Plaster died in 2014. His widow has consigned their car for sale at an auction scheduled for November 7 by SoldASAP, Tasabah & Associates, a company based in Paragould, Arkansas. According to its website, SoldASAP specializes in real estate and farm auctions, primarily in Arkansas and Missouri.

Couple spent 19 years restoring what turned out to be Person parade car | SoldASAP photo

Couple spent 19 years restoring what turned out to be Person parade car | SoldASAP photo

The auction, which includes several other cars, plus automobilia and petroliana from other consignors, will be held in Jonesboro, Arkansas, at the Nettleton Baptist Church Community Center.
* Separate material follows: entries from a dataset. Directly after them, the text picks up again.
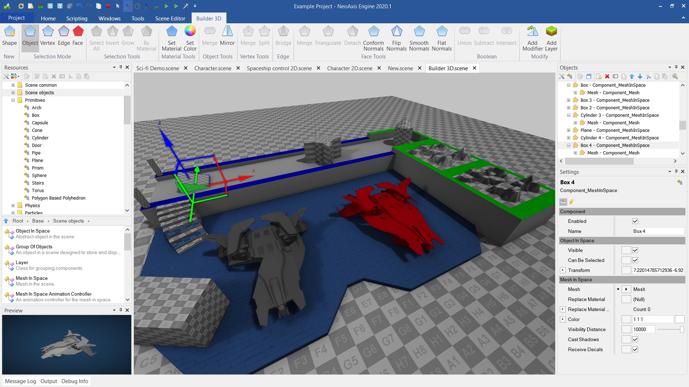Open the Scene Editor ribbon tab

[170, 18]
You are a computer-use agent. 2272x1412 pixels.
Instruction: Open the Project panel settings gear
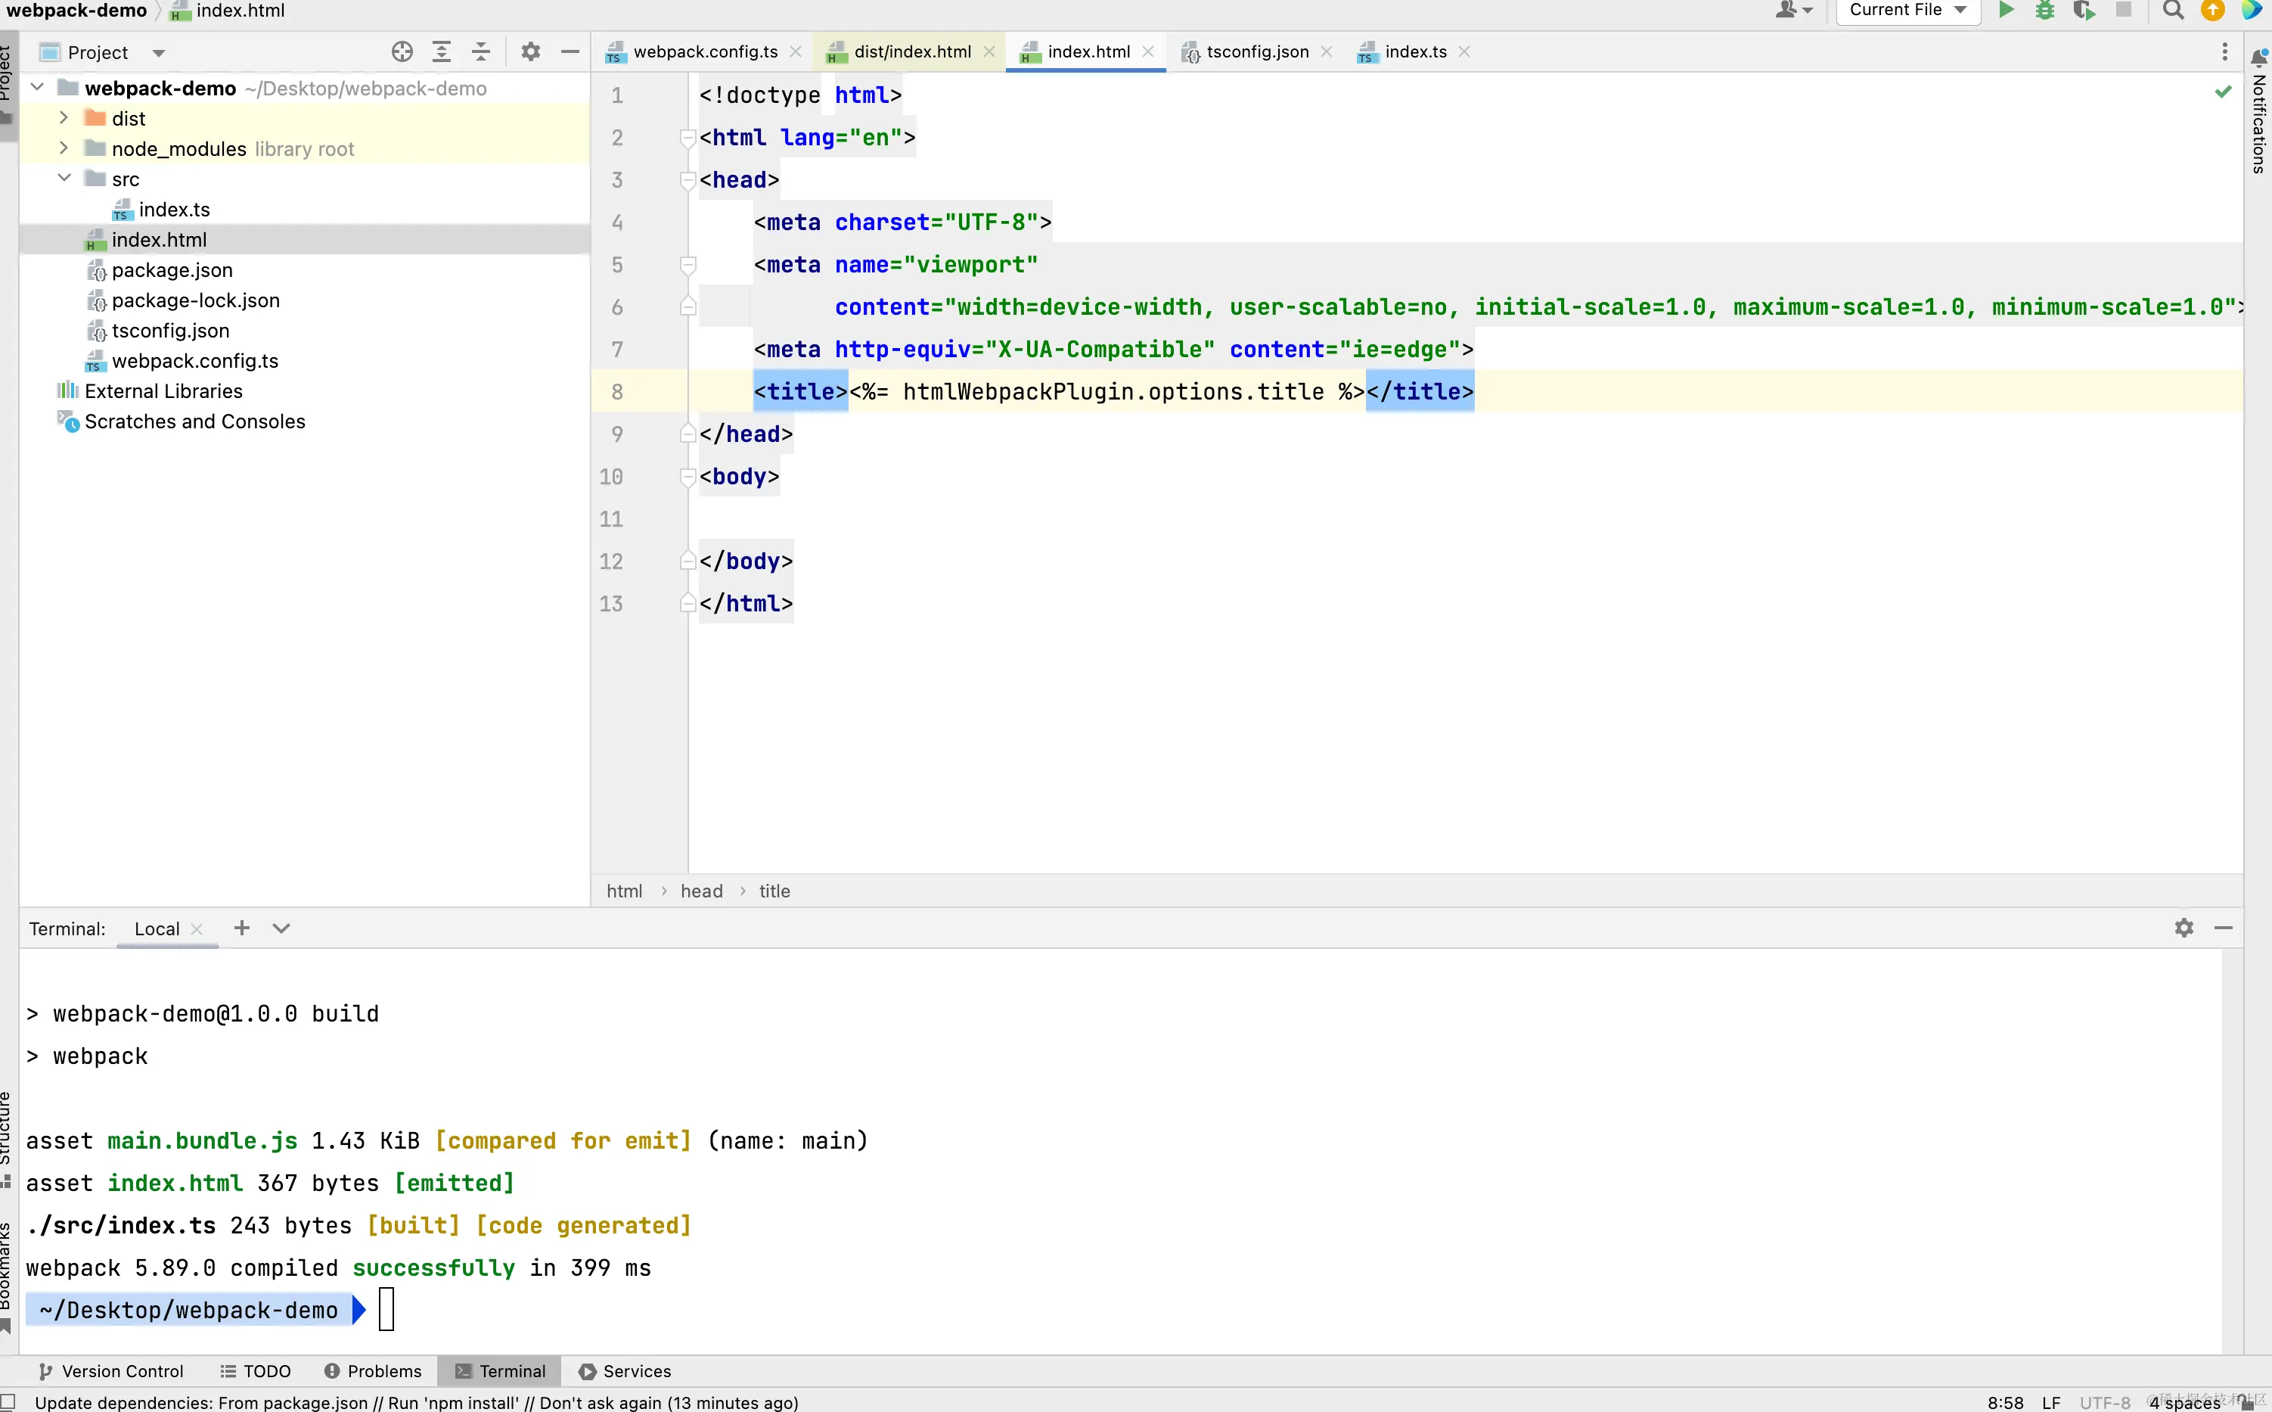click(x=531, y=52)
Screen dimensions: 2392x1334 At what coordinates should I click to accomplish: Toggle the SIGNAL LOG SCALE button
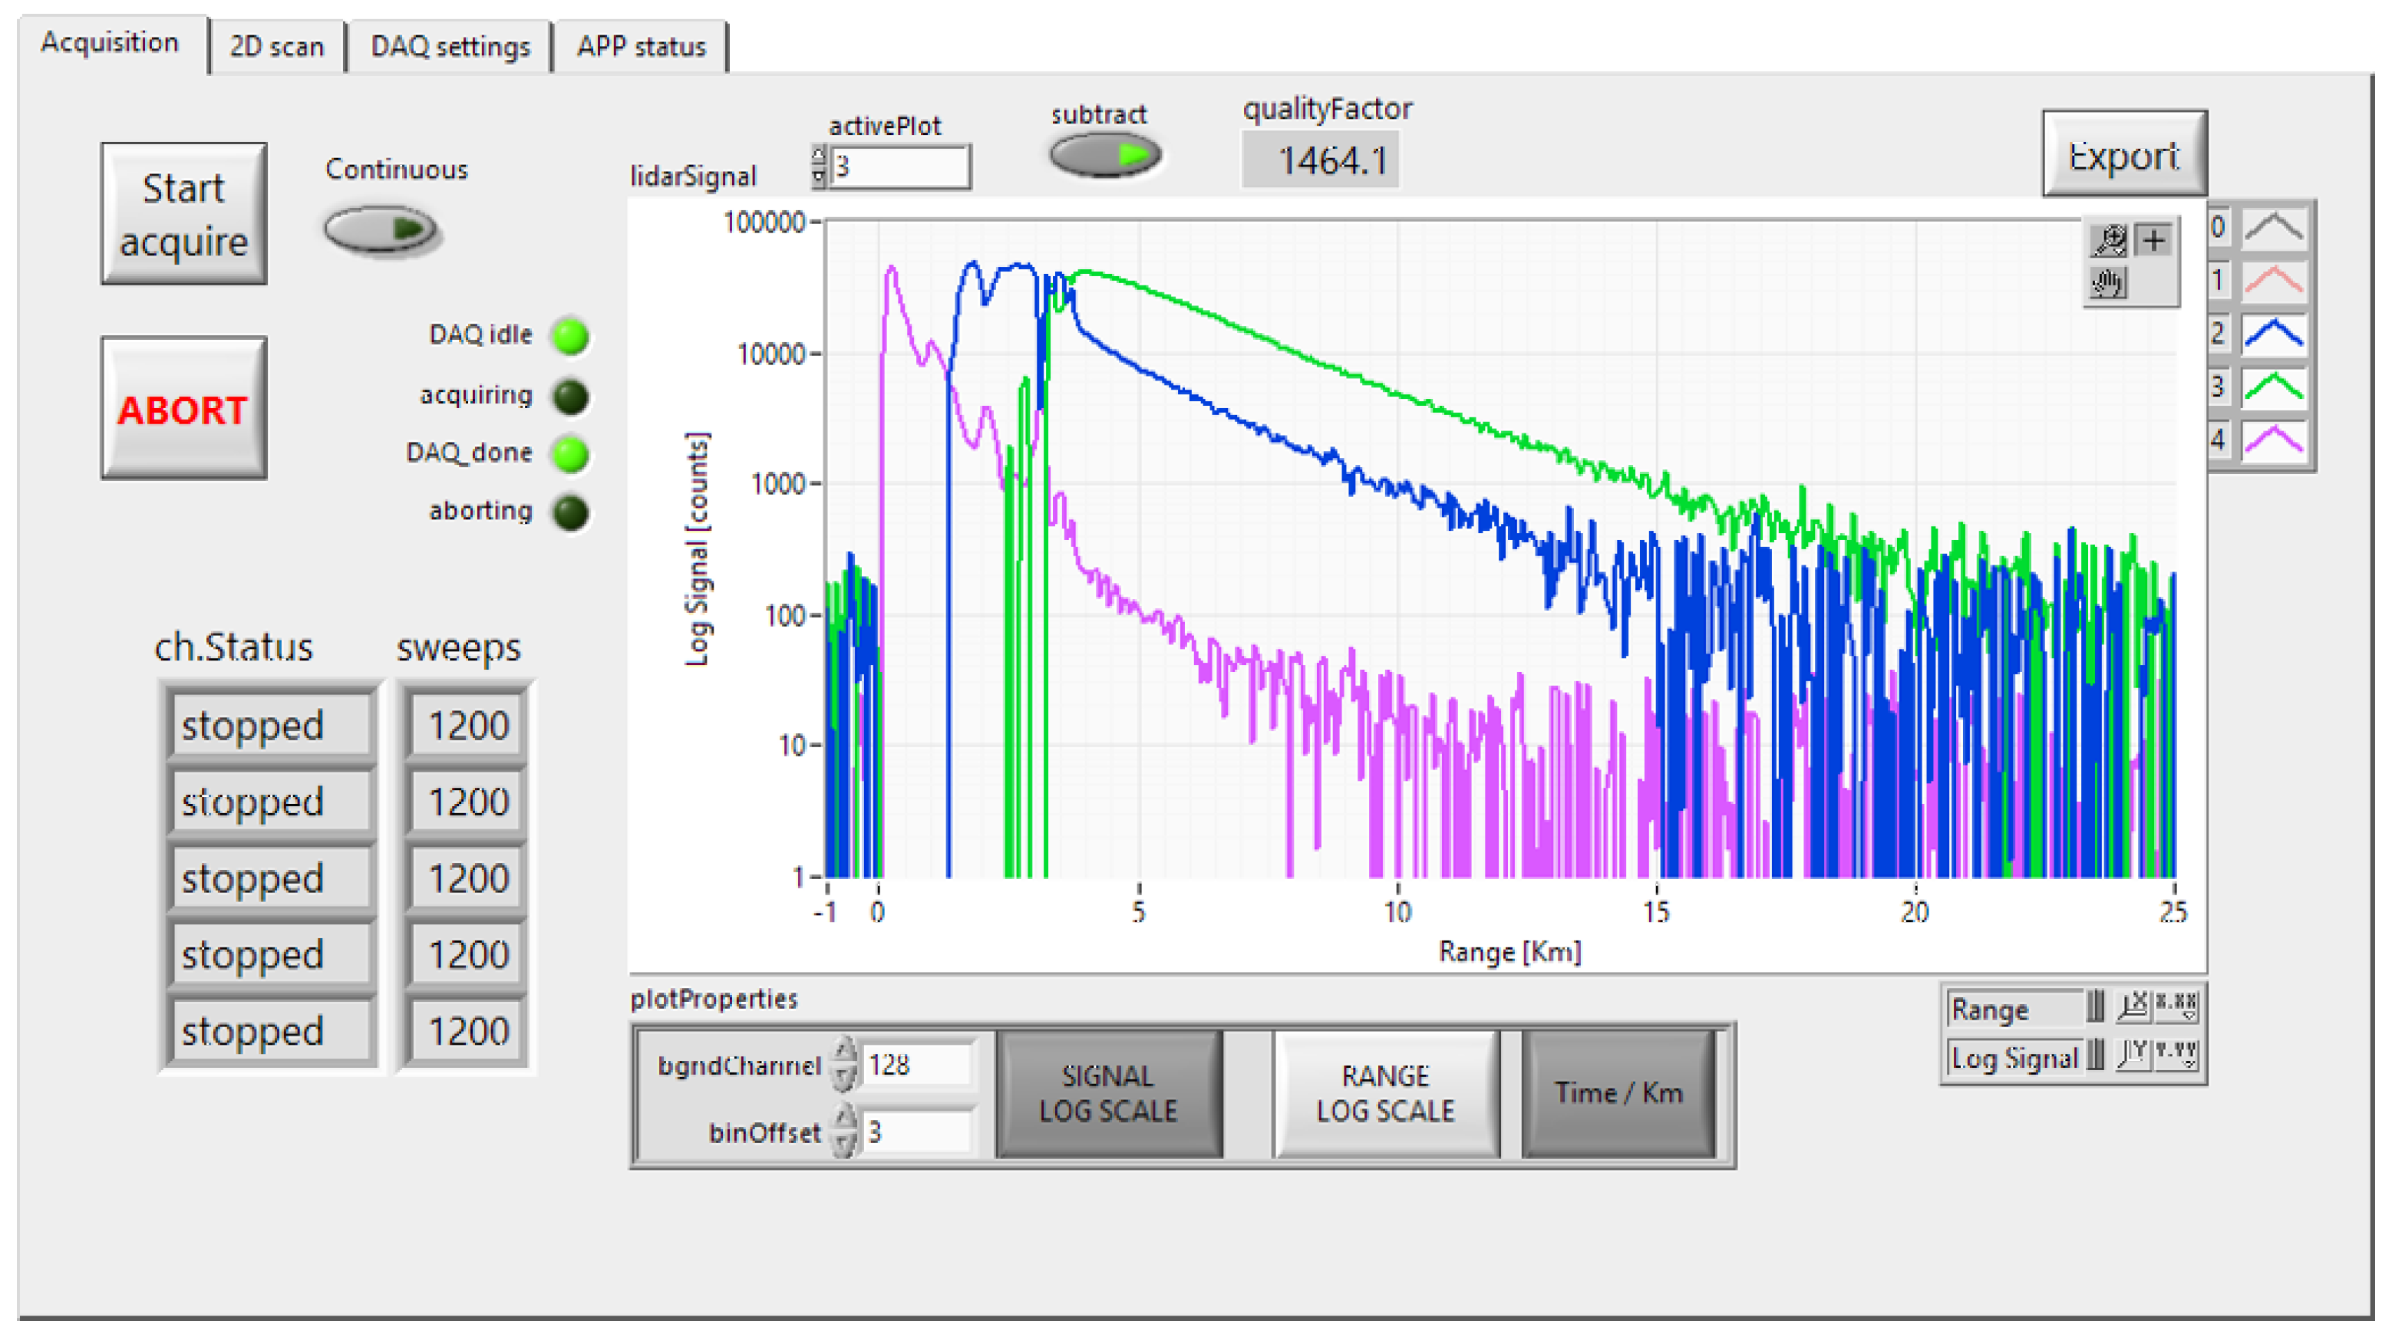coord(1108,1093)
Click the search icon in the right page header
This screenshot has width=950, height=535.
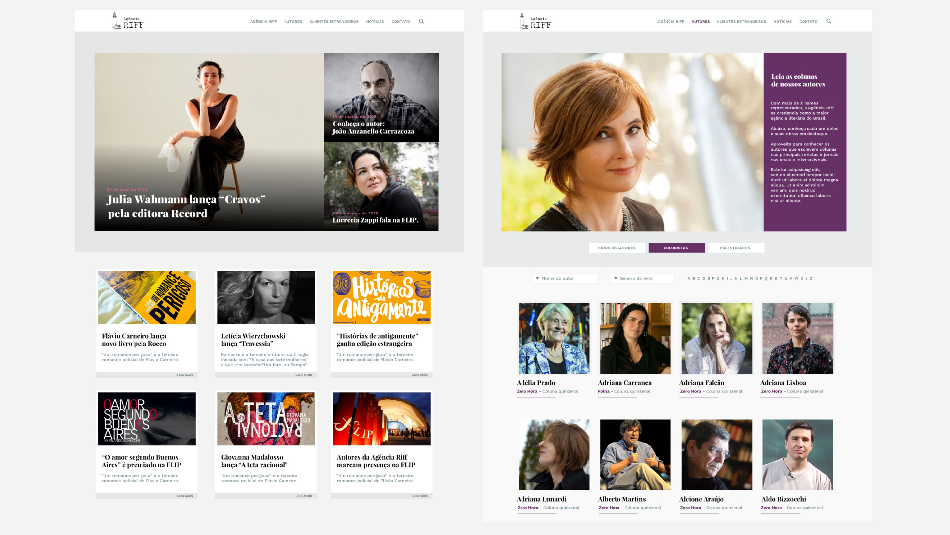click(829, 21)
The Plasters reportedly spent 7,000 hours on the car’s restoration. In a video interview, Carol Plaster notes that she not only helped with the process but probably spent more time beneath the car than did her late husband, a grocer and car collector who enjoyed restoring vehicles.

“The story of this car is almost as remarkable as that of the Perons,” John Malone, auction company president, said in a news release.

“After Peron was turned out of office in 1955, the Packard was sealed in a garage at a dog farm away from Buenos Aires, and ended up in an auction in Tulsa, Oklahoma, where Raymond and Carol Plaster bought it in 1983. They stored it in the garage of their home in Bull Shoals, Arkansas, and began the restoration, which took 19 years and more than 7,000 hours.

“The authenticity of the Packard is well established by the body modifications, the presidential seal marks at the rear doors and the motor number,” he added, citing a 2004 article in The Packard Cormorant.